The New Zealand Breast Cancer Foundation, with the Health Research Council and Breast Cancer Cure, is meanwhile supporting Dr Walker in a $200,000 study to develop a new method of pin-pointing those patients most likely to benefit from genetic screening of the BRCA mutations.

How it works

• Using samples of breast tissue donated by women carrying a faulty BRCA1 gene, researchers found the precursor cells to cancer could be revealed by a marker protein called Rank.

• Inhibitors of the Rank signalling pathway were already in clinical use. The drug denosumab was later shown in lab models to switch off cell growth in the affected breast tissue and curtail breast cancer development.

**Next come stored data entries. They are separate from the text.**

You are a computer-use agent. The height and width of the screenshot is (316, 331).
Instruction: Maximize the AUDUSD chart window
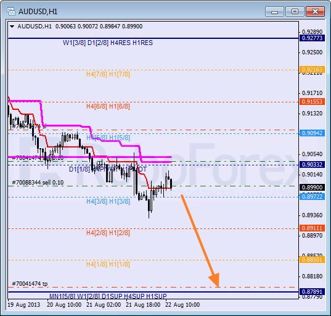point(295,12)
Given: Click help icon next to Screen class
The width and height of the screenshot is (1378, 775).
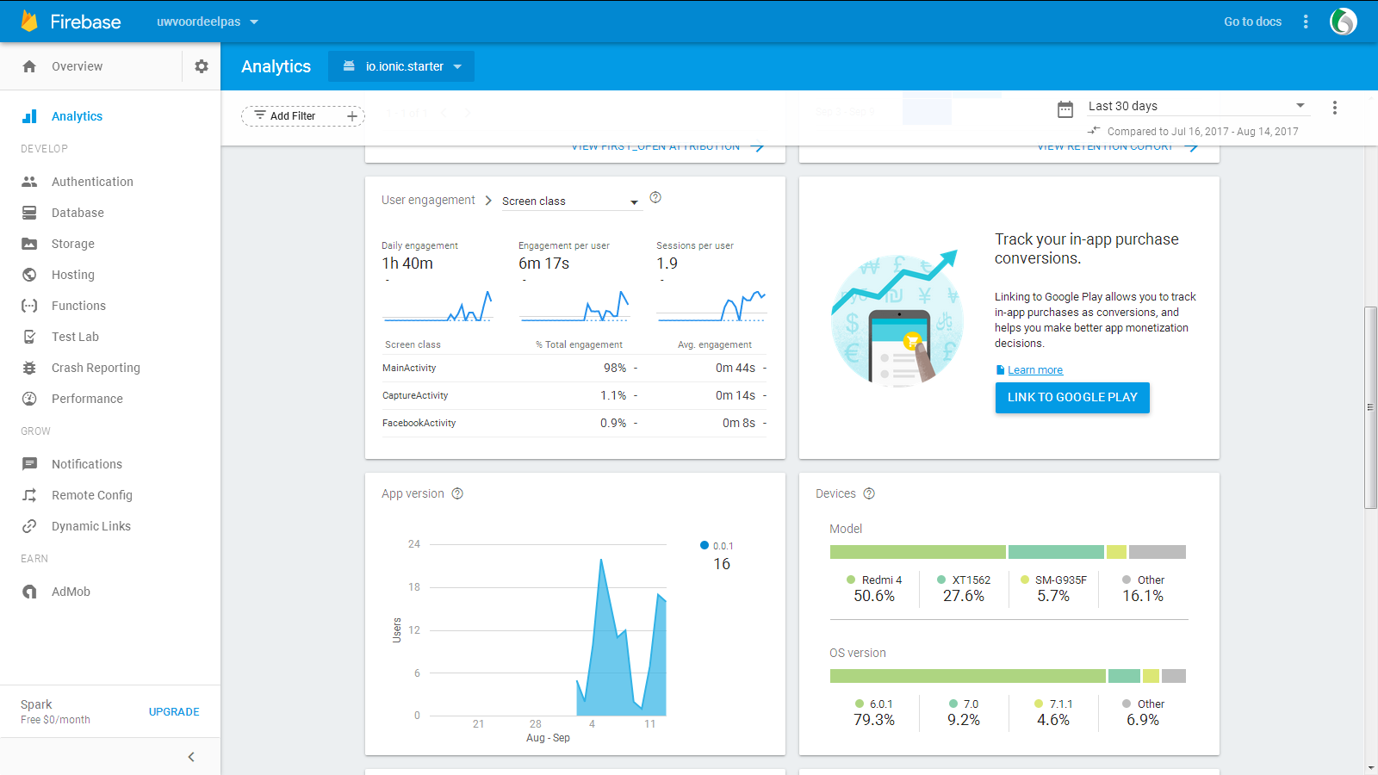Looking at the screenshot, I should click(x=655, y=197).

• This offered the potential for an effective cancer-killer that was already in use for treating osteoporosis and breast cancer that had spread to the bone.

The timing couldn't have been worse for Vivian Gubb.

She'd just finished her university studies and moved from Hamilton with husband Clinton to look after her ailing grandfather in Auckland when she noticed a worrying lump in her breast.

The stunning blow of a diagnosis of breast cancer that followed was compounded by the revelation she'd been carrying a faulty BRCA gene she never knew was in the family.

"It was quite a big shock, but honestly, the main thing that hit me was, oh my gosh, how is it going to affect my family?"

By the time the 29-year-old was diagnosed, there was a risk the cancer was invading her chest wall, meaning it had to be quickly removed before she faced the threat of stage 4 cancer.

She underwent a double mastectomy - something her twin sister Erica Third, who has also since been found to carry a faulty BRCA gene, will have carried out in October to pre-empt the risk of the mutation.

"In all honesty, it was a blessing in disguise because we had no idea that it was in the family," said Ms Gubb, who has two other sisters.

While she's still to have her ovaries removed, starting a family is now her biggest priority.